Design of Algorithms for Gene Predictions

Abstract

Identification of coding sequence from genomic DNA sequence is the major step in pursuit of gene identification. In the prediction of splice site, which is the separation between exons and introns, though the sequences adjacent to the splice sites have a high conservation, but still, the accuracy is lower than 90%. Therefore, here, both approaches – Conventional as well as Computational Intelligences (CI) have been pursued to predict the splice site in DNA sequence of the Eukaryotic organism and, both have been evaluated and compared in terms of their performance. In the conventional approach, i.e., “Hidden Markov Model (HMM) System”, the model architecture includes the probabilistic descriptions of the splicing, translational, and transcriptional signals. Splice sites predictor based on Unique Hidden Markov Model (HMM) is developed and trained using Modified Expectation Maximization (MEM) algorithm. A 12 fold cross validation technique is also applied to check the reproducibility of the results obtained and to further increase the prediction accuracy. The proposed system is able to achieve the accuracy of 98% of true donor site and 93% for true acceptor site in the standard DNA (nucleotide) sequence. The second proposed method, based on combination of conventional and computational intelligences, namely, “Markov Model 2 Feature – Support Vector Machine (MM2F-SVM)” consists of three stages – initial stage, in which a second order Markov Model (MM2) is used; intermediate, or the second stage in which principal feature analysis (PFA) is done; and the third or final stage, in which a support vector machine (SVM) with Gaussian kernel is used. The first stage is known as “feature extraction”; the second stage is called “feature selection” and, the final stage is known as “classification”. The model is proficient of indicating the reliability of each predicted splice site with high accuracy.
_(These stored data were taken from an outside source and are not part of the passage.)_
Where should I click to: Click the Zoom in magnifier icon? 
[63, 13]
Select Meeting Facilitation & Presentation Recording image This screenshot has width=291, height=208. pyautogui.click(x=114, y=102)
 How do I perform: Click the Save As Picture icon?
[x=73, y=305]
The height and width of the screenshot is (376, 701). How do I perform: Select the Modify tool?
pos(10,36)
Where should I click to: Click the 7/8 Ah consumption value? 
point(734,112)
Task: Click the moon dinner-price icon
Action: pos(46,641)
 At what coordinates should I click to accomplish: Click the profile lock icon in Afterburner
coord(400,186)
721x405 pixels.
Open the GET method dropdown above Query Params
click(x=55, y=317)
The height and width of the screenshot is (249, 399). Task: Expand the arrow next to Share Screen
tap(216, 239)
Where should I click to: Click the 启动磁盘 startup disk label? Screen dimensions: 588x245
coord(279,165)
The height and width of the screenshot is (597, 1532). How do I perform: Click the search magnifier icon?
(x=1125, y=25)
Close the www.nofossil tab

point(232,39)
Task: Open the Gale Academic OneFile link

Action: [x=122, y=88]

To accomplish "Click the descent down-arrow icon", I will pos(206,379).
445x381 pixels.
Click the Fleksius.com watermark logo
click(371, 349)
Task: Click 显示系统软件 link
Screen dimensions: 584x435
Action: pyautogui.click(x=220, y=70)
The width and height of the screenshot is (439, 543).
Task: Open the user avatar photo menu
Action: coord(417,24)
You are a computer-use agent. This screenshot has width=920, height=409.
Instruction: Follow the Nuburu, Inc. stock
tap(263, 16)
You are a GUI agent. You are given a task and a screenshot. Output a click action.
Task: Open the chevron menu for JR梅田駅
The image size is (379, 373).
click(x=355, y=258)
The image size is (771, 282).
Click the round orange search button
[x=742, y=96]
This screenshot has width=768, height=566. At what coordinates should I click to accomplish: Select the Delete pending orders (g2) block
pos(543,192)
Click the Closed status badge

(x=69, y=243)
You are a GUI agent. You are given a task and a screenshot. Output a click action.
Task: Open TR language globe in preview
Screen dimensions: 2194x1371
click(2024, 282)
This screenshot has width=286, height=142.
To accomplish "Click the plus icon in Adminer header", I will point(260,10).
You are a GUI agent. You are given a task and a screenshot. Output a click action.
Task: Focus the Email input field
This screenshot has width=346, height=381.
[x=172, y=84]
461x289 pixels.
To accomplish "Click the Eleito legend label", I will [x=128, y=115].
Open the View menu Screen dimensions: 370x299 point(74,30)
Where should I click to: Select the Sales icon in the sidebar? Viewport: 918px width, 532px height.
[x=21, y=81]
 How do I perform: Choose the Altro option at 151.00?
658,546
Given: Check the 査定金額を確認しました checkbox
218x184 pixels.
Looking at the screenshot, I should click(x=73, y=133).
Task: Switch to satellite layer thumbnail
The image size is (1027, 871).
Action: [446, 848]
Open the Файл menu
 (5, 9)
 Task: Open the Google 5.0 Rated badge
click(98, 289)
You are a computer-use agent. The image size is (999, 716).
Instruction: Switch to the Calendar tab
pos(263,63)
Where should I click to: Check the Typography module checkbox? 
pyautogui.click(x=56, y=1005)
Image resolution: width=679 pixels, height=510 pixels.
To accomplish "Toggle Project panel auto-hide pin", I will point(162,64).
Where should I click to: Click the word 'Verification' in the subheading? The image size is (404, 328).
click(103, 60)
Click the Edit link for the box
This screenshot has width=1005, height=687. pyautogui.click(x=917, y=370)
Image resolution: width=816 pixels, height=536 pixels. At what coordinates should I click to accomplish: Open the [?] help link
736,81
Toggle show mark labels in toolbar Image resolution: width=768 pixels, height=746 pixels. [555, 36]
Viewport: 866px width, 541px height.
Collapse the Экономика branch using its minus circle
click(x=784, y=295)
The accuracy of this method, when tested on standardized sets of human genes, is shown to be significantly better than some of the existing methods as it correctly identified maximum 98.31% of the true donor sites and 97.88% of the false donor sites in the test dataset; 97.92% of the true acceptor sites and 96.34% of the false acceptor sites in the test data set. The applications of the program to identify splice site in newly sequenced genomic regions and to identify the alternative splice sites are also explained along with appropriate examples.